### Your task
Repeat each of these entries word for word, without including the pictures.
-=-=-=-=-
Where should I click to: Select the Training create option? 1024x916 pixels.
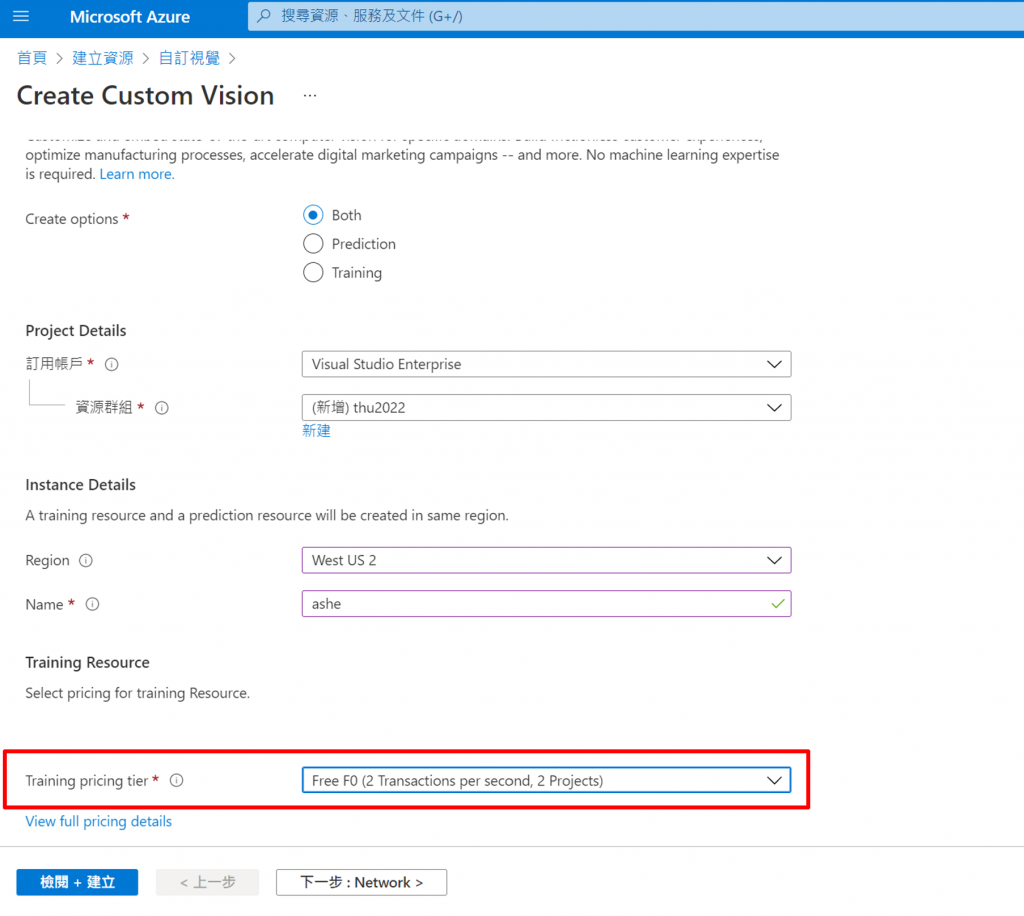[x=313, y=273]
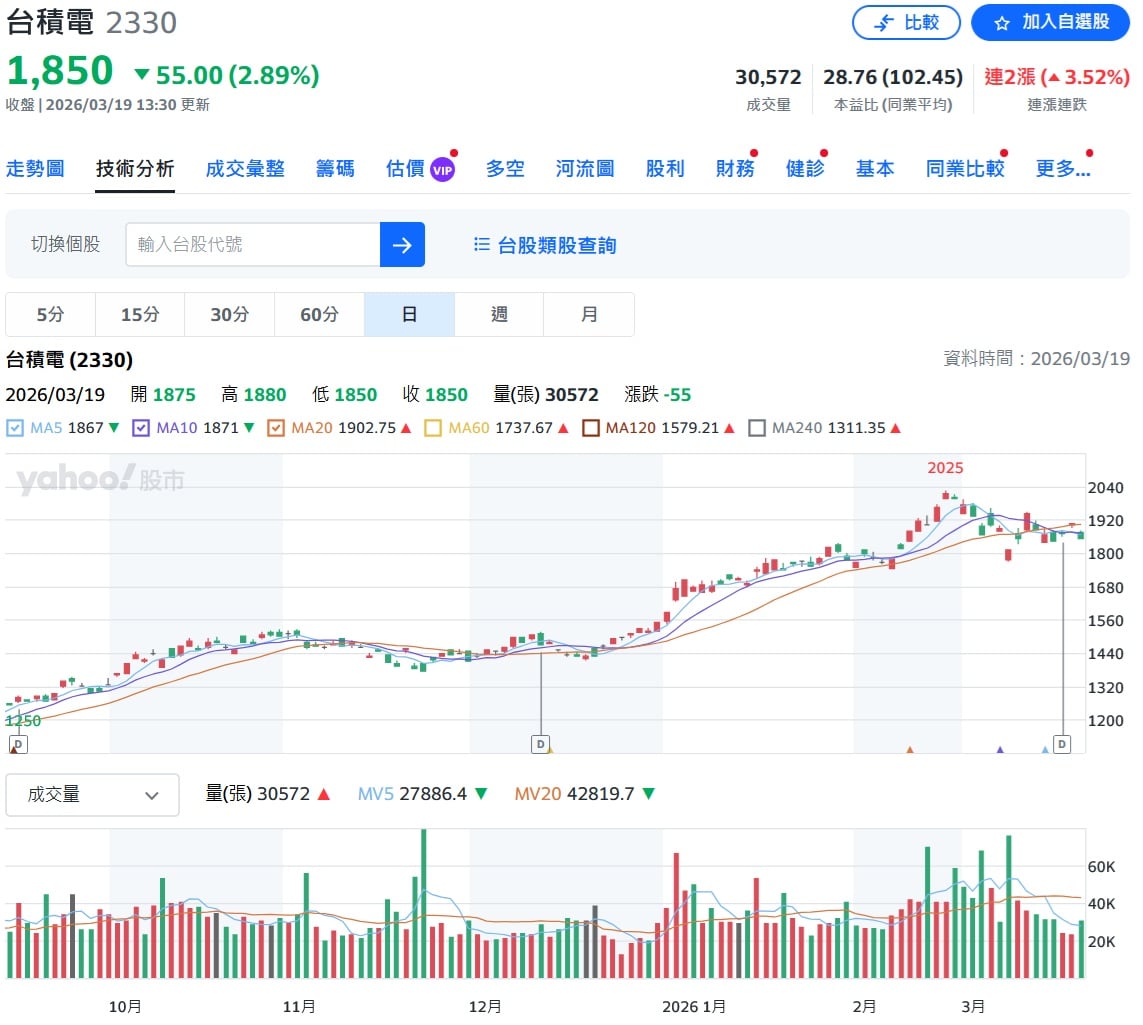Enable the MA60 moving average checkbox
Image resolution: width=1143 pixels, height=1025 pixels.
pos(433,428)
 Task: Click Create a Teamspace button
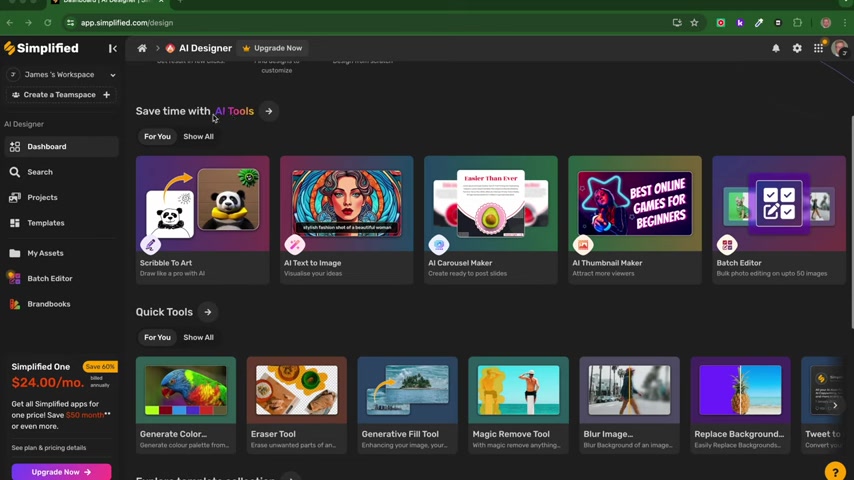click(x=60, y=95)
-=-=-=-=-
### Output of the exercise
Where should I click to: Select the Training create option? 1024x916 pixels.
[x=313, y=273]
Enable the MA60 moving average checkbox
Image resolution: width=1143 pixels, height=1025 pixels.
pos(433,428)
 Task: Click Create a Teamspace button
click(x=60, y=95)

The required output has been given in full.